Ultrastrong TEMPO-Oxidized Densified Bamboo via Interface Decoupling and Hierarchical Toughening

The mechanical potential of natural fiber-based composites remains restricted by interfacial constraints, preventing them from robust structural applications. Here, an interface decoupling strategy based on selective TEMPO (2,2,6,6-tetramethylpiperidine-1-oxyl) oxidation is applied to enhance the mechanical properties of densified bamboo simultaneously with thermally-assisted structural densification. The resulting compact TEMPO-oxidized densified bamboo exhibits ultrahigh tensile strength of 661 MPa and toughness of 22 MJ m⁻³, representing 5.5 times higher than natural bamboo.
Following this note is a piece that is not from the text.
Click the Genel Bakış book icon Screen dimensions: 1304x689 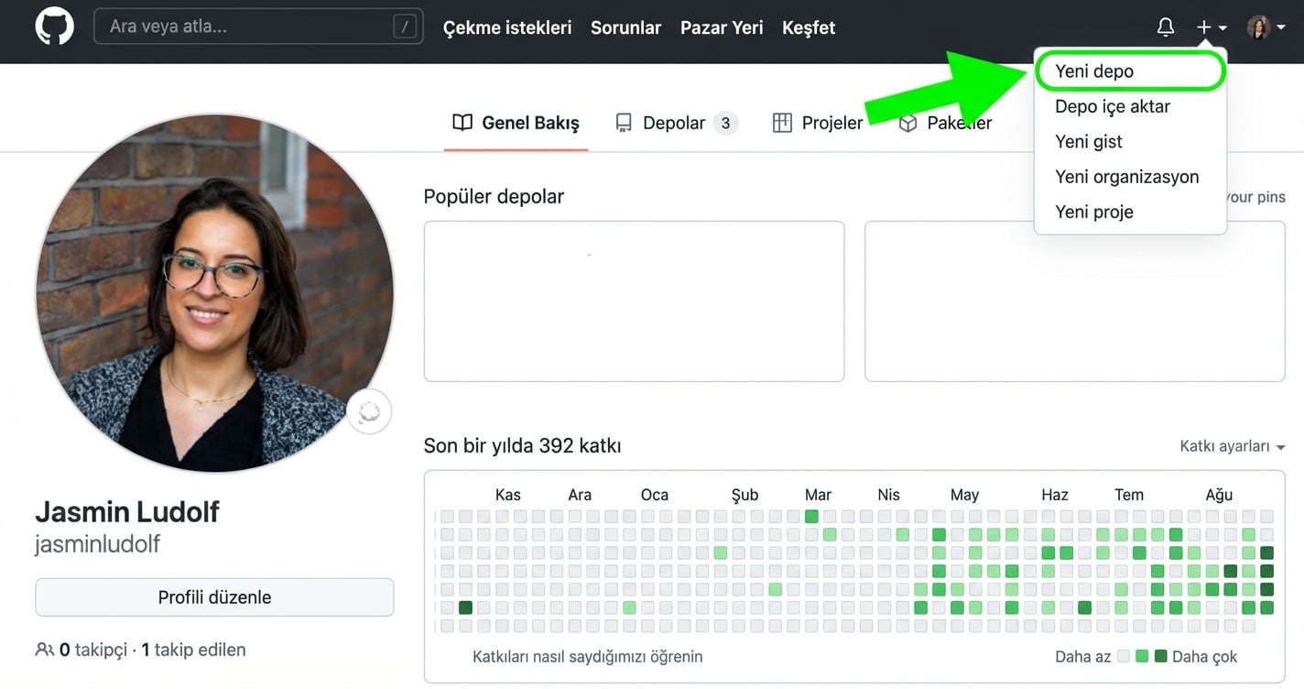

Fracture morphologies, characterized by extensive fibril pull-out and bridging that enhance energy dissipation, align with acoustic emission data revealing frequent, low-energy microdamage events and a continuous, non-catastrophic failure process. Specifically, TEMPO-induced carboxylation disrupts orderly hydrogen bonds and increases the relative contribution of van der Waals interactions at the molecular level, enabling stress dissipation through a network of weaker, more reversible intermolecular forces. This work demonstrates that hierarchical interface engineering offers a broadly applicable strategy to endow natural composites with toughness and strength far exceeding their original mechanical paradigm.